** Extracted data follows **

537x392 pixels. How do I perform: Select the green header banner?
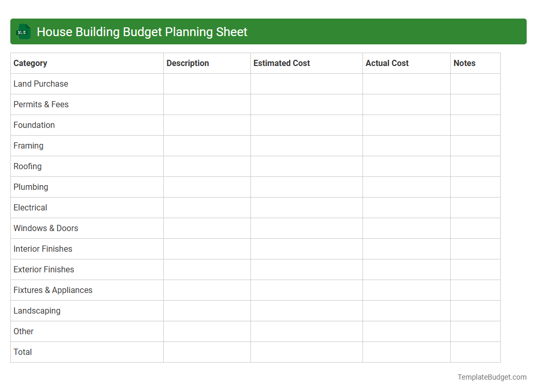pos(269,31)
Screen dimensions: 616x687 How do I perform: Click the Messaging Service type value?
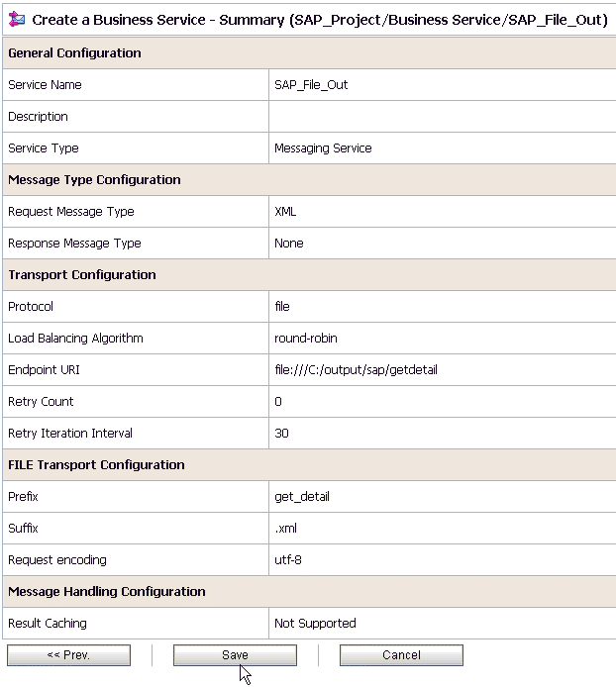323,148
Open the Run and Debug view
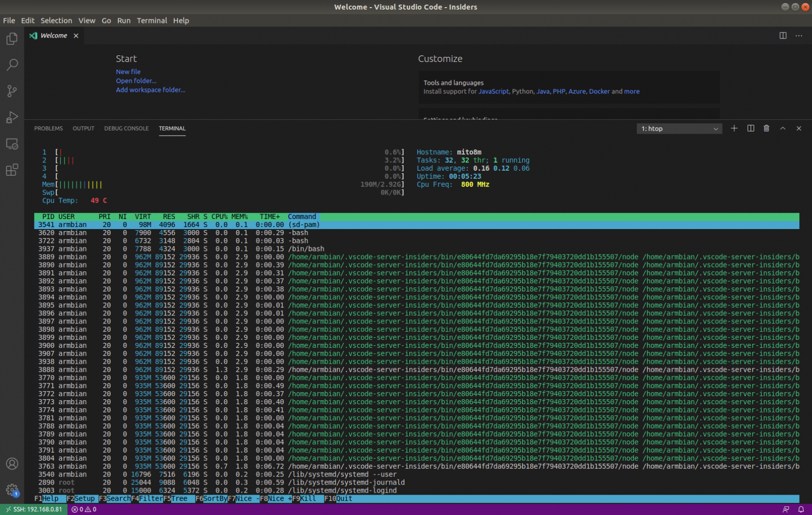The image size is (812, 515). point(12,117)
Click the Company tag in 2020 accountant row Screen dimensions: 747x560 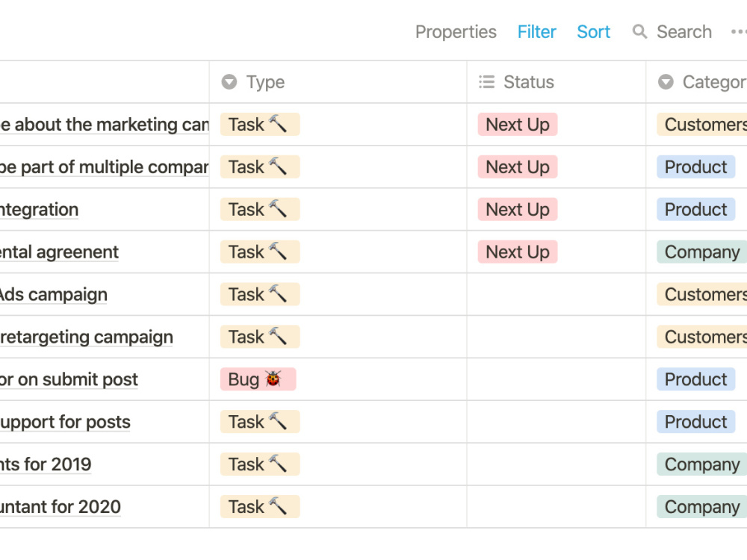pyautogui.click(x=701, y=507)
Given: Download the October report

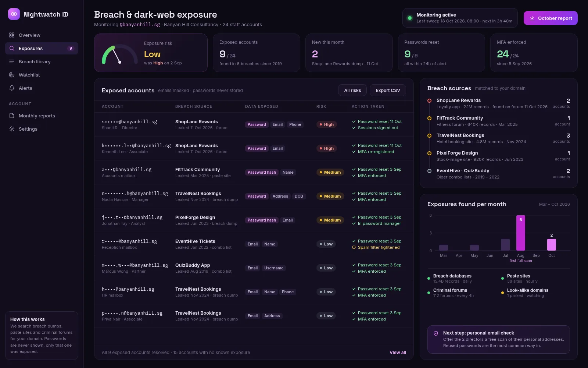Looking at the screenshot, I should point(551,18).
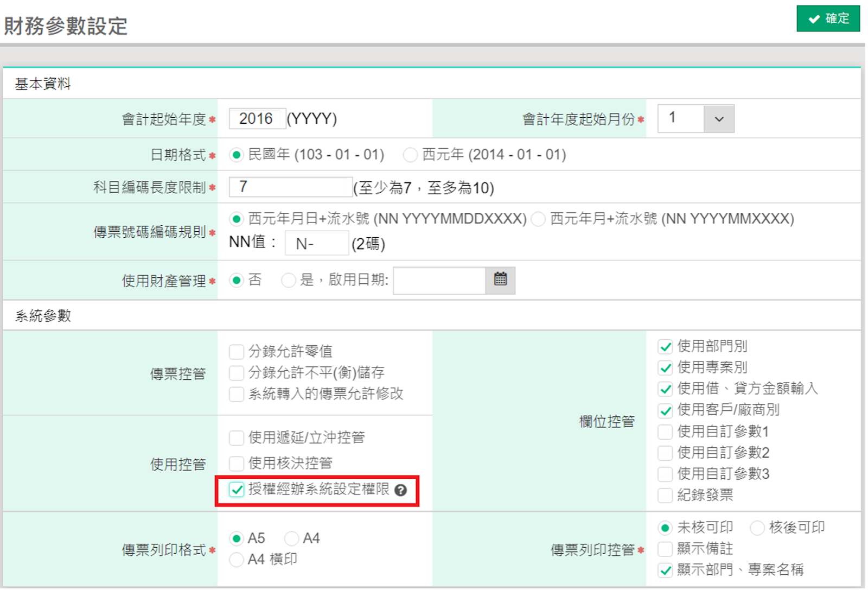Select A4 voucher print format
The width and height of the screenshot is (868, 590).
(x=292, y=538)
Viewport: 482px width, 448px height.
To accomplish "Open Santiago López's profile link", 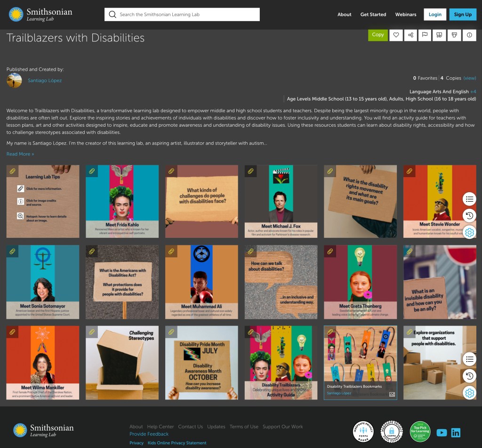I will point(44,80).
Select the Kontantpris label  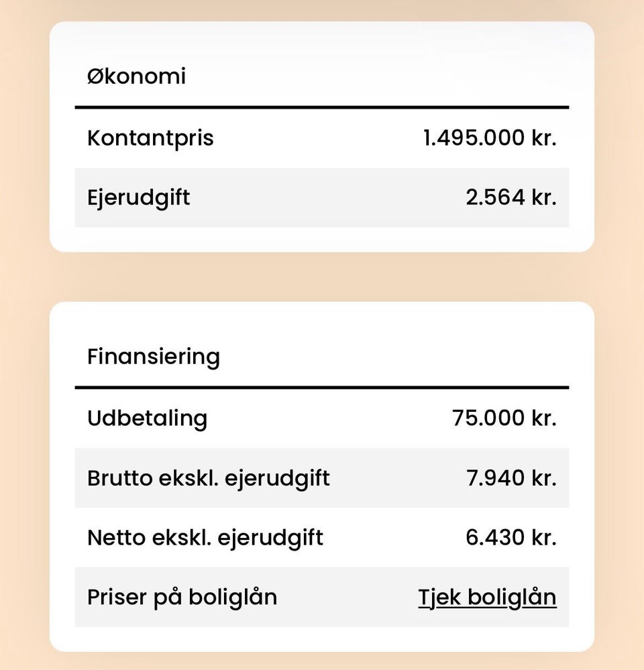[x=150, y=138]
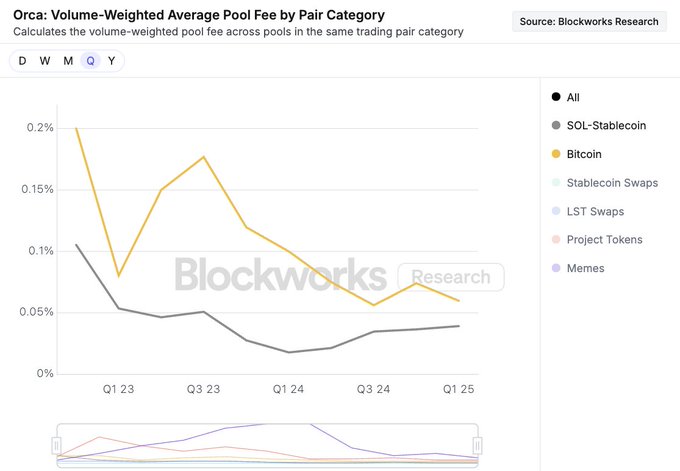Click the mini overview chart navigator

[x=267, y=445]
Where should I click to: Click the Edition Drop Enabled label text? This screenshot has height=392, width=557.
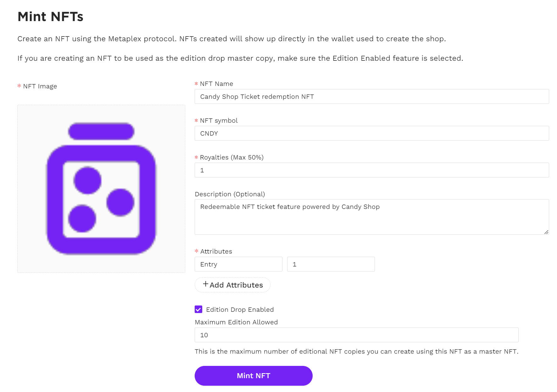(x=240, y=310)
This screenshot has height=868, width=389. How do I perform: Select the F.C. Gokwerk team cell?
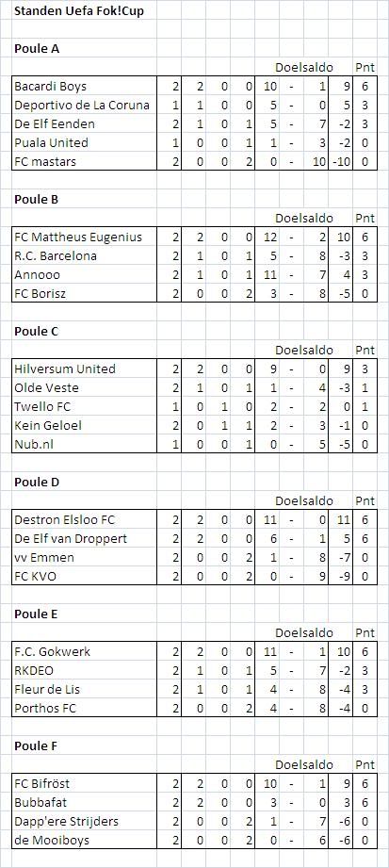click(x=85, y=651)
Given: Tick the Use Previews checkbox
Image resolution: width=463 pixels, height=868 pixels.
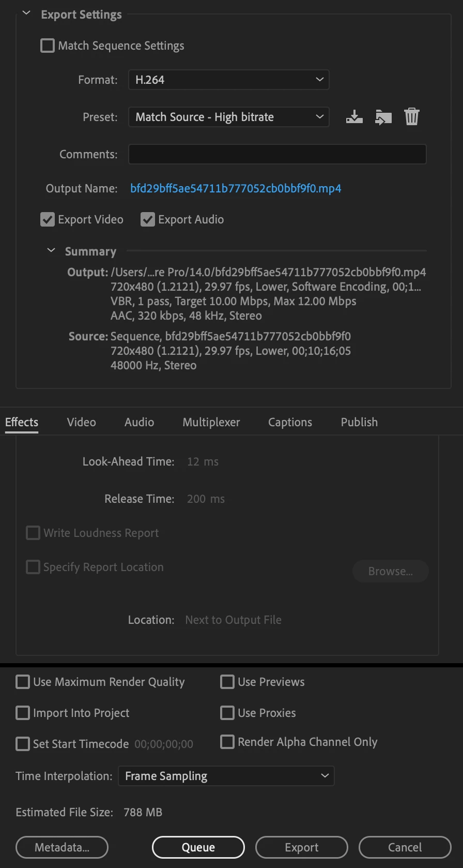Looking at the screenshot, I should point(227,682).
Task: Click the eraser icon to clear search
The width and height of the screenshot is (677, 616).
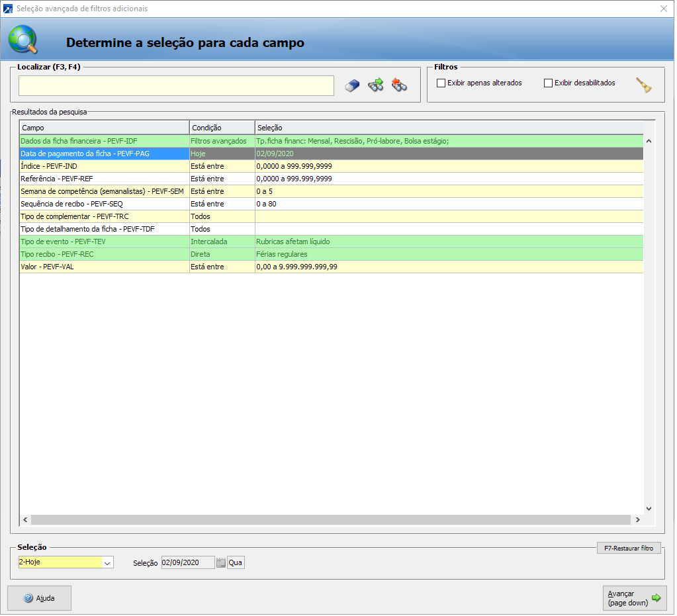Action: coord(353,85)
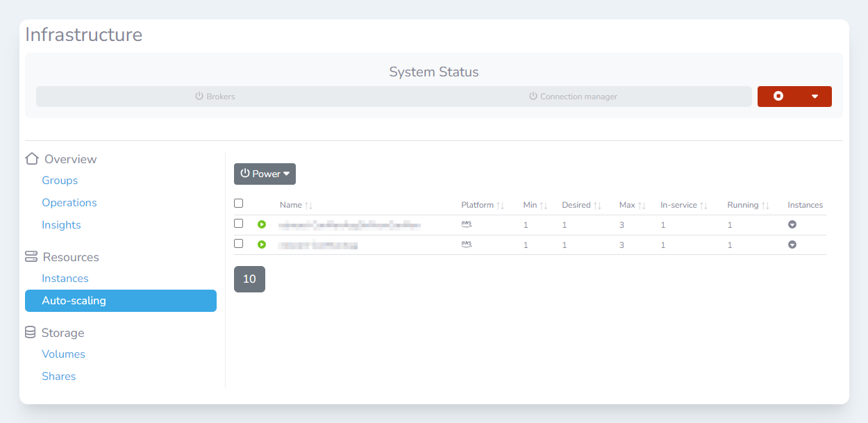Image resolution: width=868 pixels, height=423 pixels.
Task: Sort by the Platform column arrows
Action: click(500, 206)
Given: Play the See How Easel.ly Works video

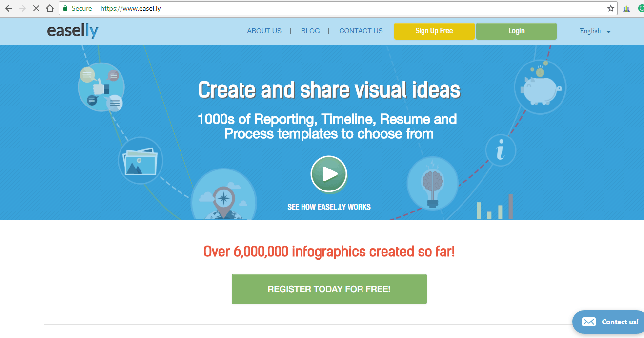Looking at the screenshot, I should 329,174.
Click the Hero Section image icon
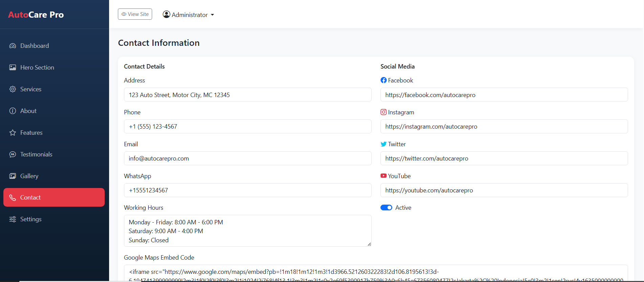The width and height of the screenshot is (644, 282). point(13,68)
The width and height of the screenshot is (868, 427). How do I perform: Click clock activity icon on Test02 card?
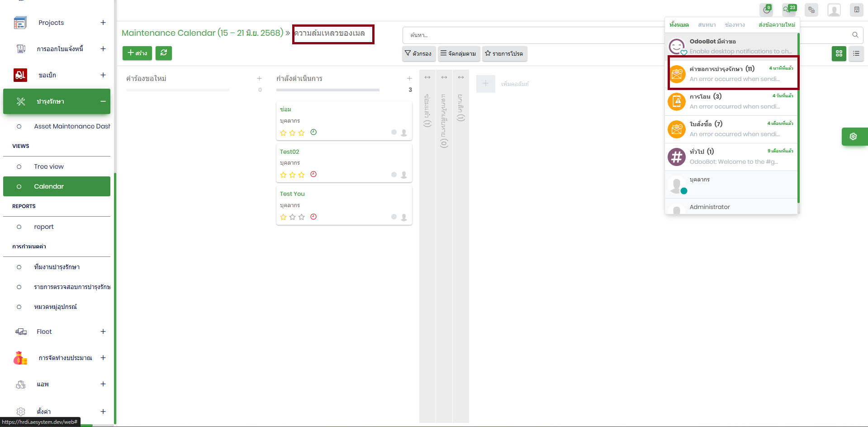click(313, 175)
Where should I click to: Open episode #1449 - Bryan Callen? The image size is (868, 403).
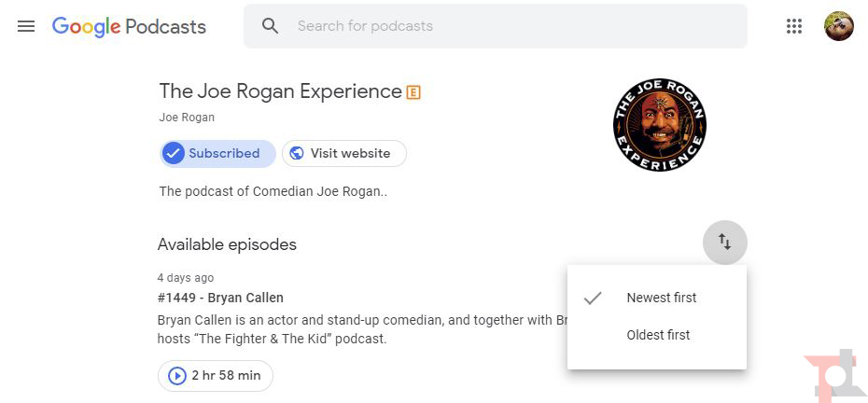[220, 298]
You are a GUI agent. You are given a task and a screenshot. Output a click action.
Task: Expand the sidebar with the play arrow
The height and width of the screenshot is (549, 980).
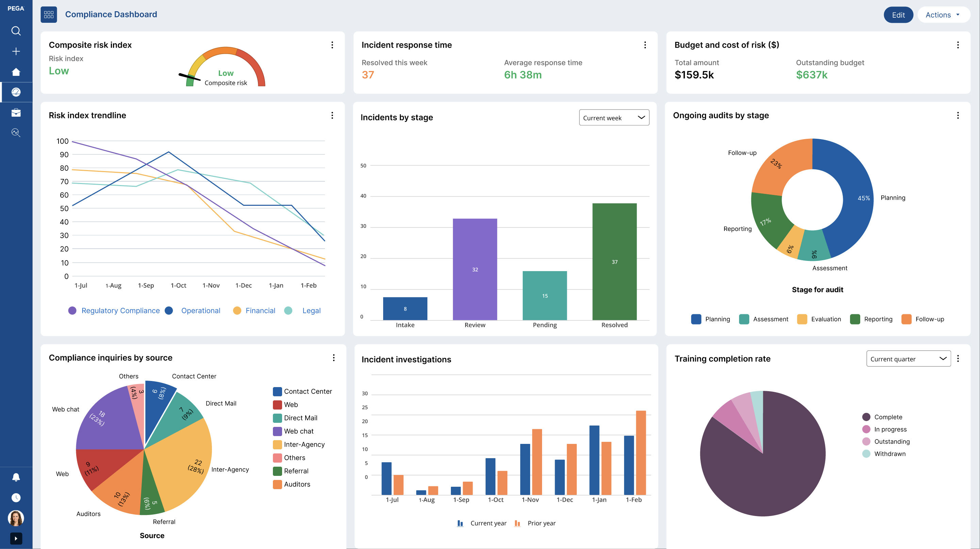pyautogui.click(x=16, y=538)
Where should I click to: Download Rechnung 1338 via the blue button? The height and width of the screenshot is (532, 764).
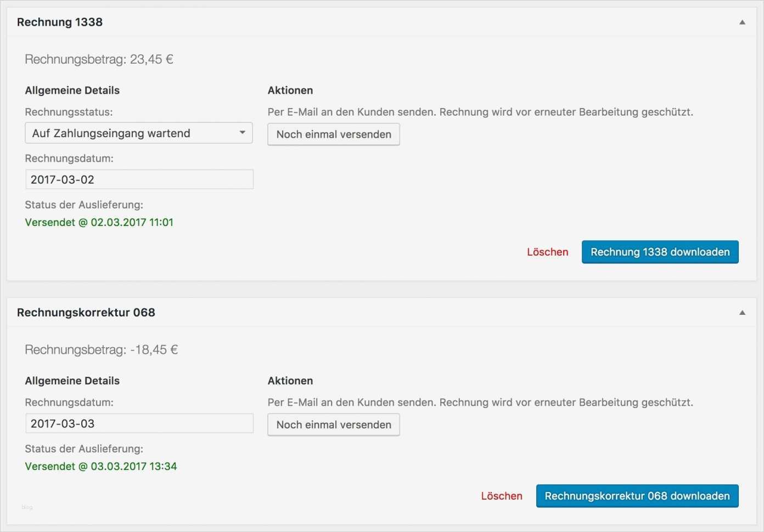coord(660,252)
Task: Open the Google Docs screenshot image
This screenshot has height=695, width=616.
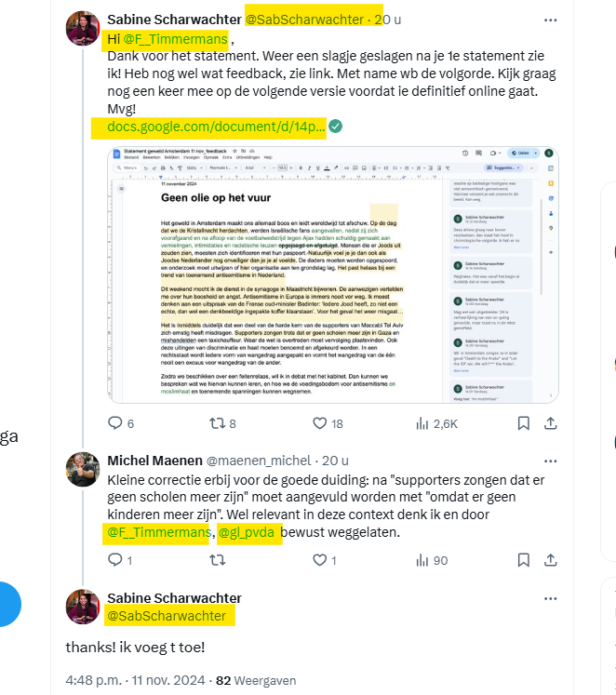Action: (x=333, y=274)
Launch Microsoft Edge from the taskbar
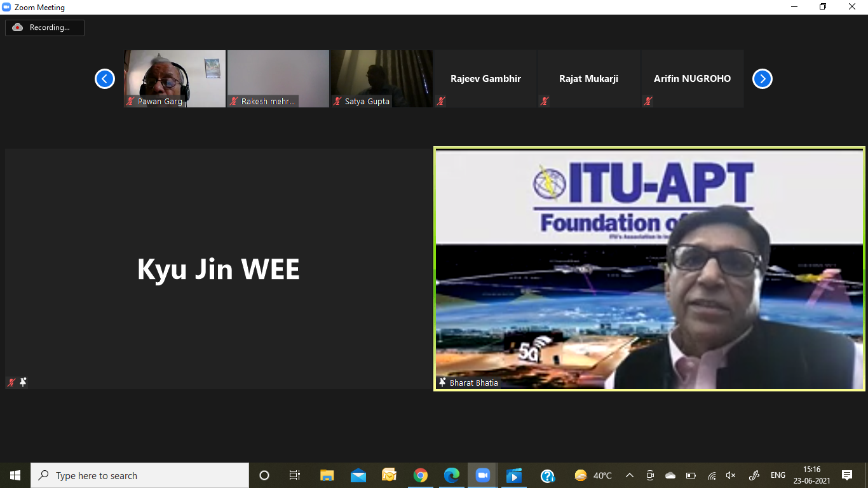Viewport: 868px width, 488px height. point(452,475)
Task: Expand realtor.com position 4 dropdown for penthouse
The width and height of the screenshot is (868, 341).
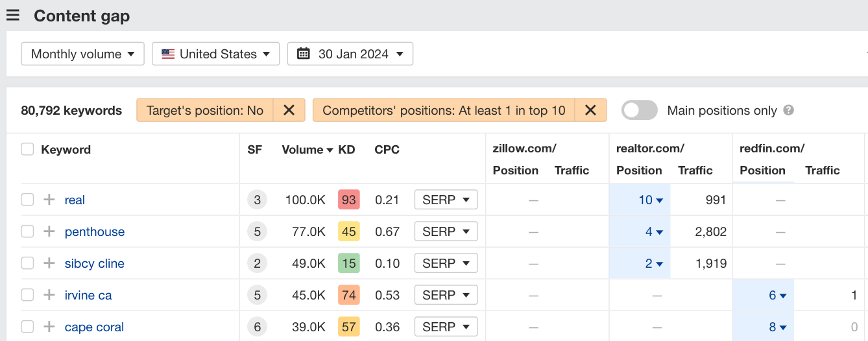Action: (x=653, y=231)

** End of Extracted data **

▶ **What is being asked**
An acceptable answer holds exactly the lines from the one with "The width and height of the screenshot is (868, 341)." through the end of the entries above, both ends kept, and no pictures at all.

▶ **Response area**
The width and height of the screenshot is (868, 341).
Action: (x=653, y=231)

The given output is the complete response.